La guerra en Iraq ha demostrado con los hechos que ese marco internacional ya no sirve, si bien hace ya tiempo que analistas, juristas y políticos habían decretado su fin. Como a escrito el politólogo Pietro De Marco: «El árbitro de una competición no puede estar constituido por la asamblea de los jugadores».
Este modo de pensar está hoy bastante difundido en EEUU y halla eco también en Europa en un vasto bando neoconservador. Pero incluso un liberal "clásico" como Piero Ostellino, escribía en el Corriere della Sera (27 de marzo, 2003) que «para funcionar, la ONU debe (re)estructurarse para llegar a ser la instancia en la cual el poder (real) americano sea reconocido y aceptado y éste, a su vez, acepte el poder (formal) de la Organización».
El politólogo Vittorio Emanuele Parsi, de la Universidad Católica de Milán, explicaba recientemente: «Es evidente que la reforma del derecho internacional ya está en curso con la guerra y que serán sus vencedores quienes dicten las reglas».
Y ¿cuáles serán las reglas?
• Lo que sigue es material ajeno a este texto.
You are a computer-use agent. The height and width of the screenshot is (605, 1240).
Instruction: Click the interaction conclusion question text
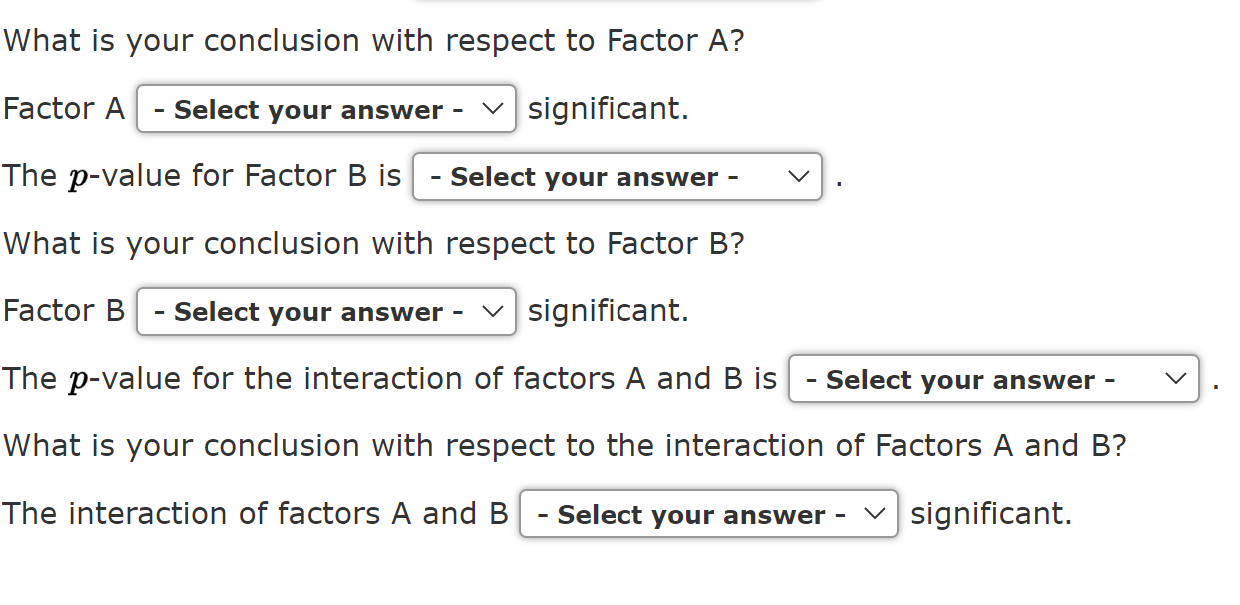point(564,446)
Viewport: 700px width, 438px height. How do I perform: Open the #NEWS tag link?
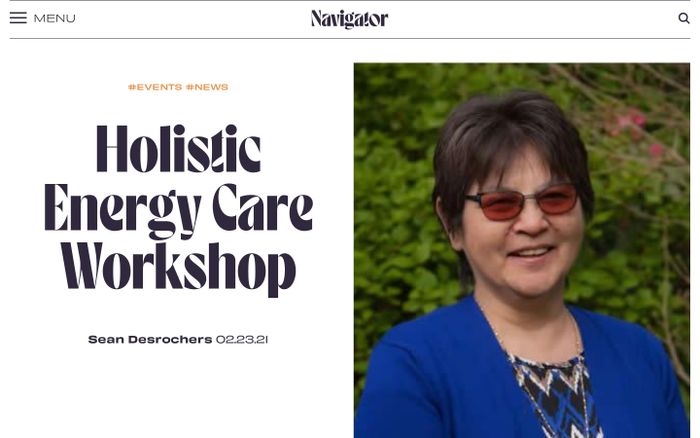click(207, 87)
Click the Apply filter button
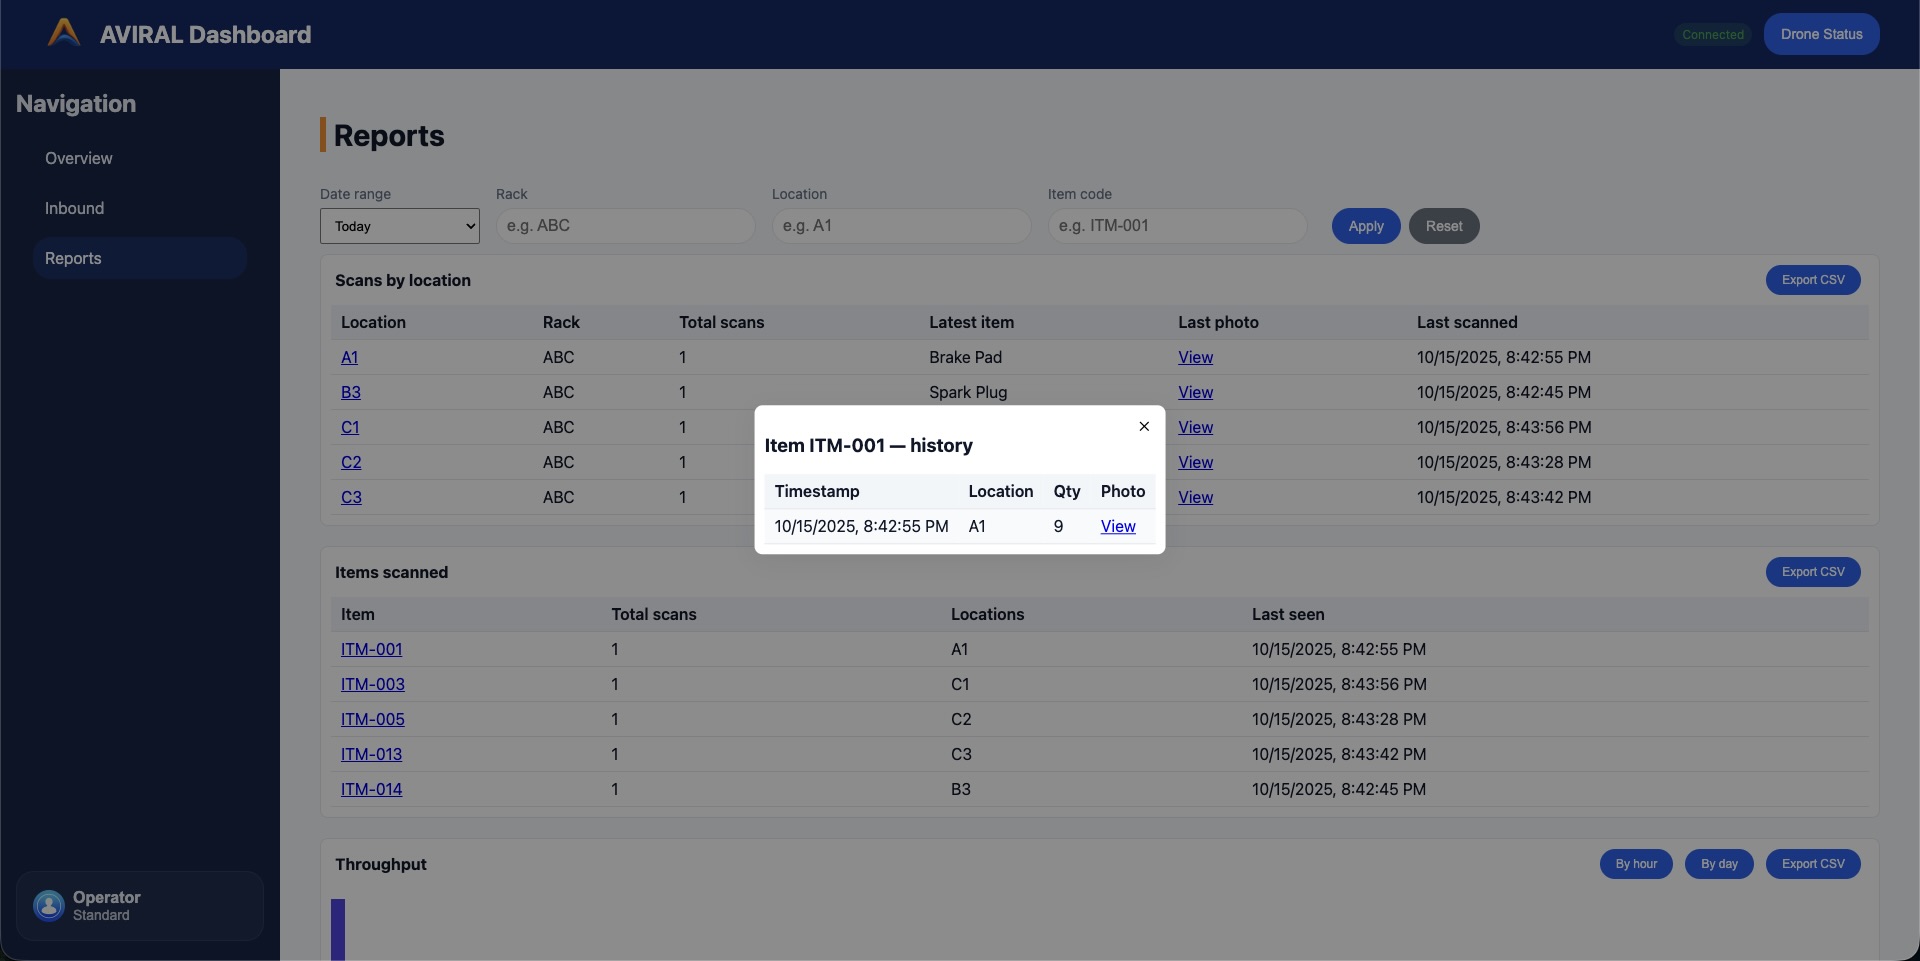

Hace poco, el politólogo american John Ikenberry (Georgetown University) sintetizaba el problema en los siguientes términos: las dos grandes estrategias en las que suele moverse la política exterior estadounidense son la "multilateral liberal" y la "unilateral realista". La primera, basada en la búsqueda de apoyos y alianzas internacionales y en el mantenimiento de los equilibrios, es la que ha guiado a EEUU desde la Segunda Guerra Mundial hasta Clinton. La segunda quiere un EEUU fuerte y autónomo, sin la atadura de vínculos jurídicos, disponible como mucho a coaliciones ad hoc (como en Iraq), para garantizar su seguridad. Una gran estrategia plenamente encarnada hoy por Bush que, en palabras de Ikenberry, «llevada a sus extremos, contiene impulsos y tendencias neoimperiales». Y, dada «la potencia militar estadounidense y la ausencia de presiones que la compensen», se puede dar por descontado que EEUU tenderá a moverse, si no como un "impero", sí como el único global player en el escenario internacional durante muchos años. Aunque cambiase el color político de la Casa Blanca.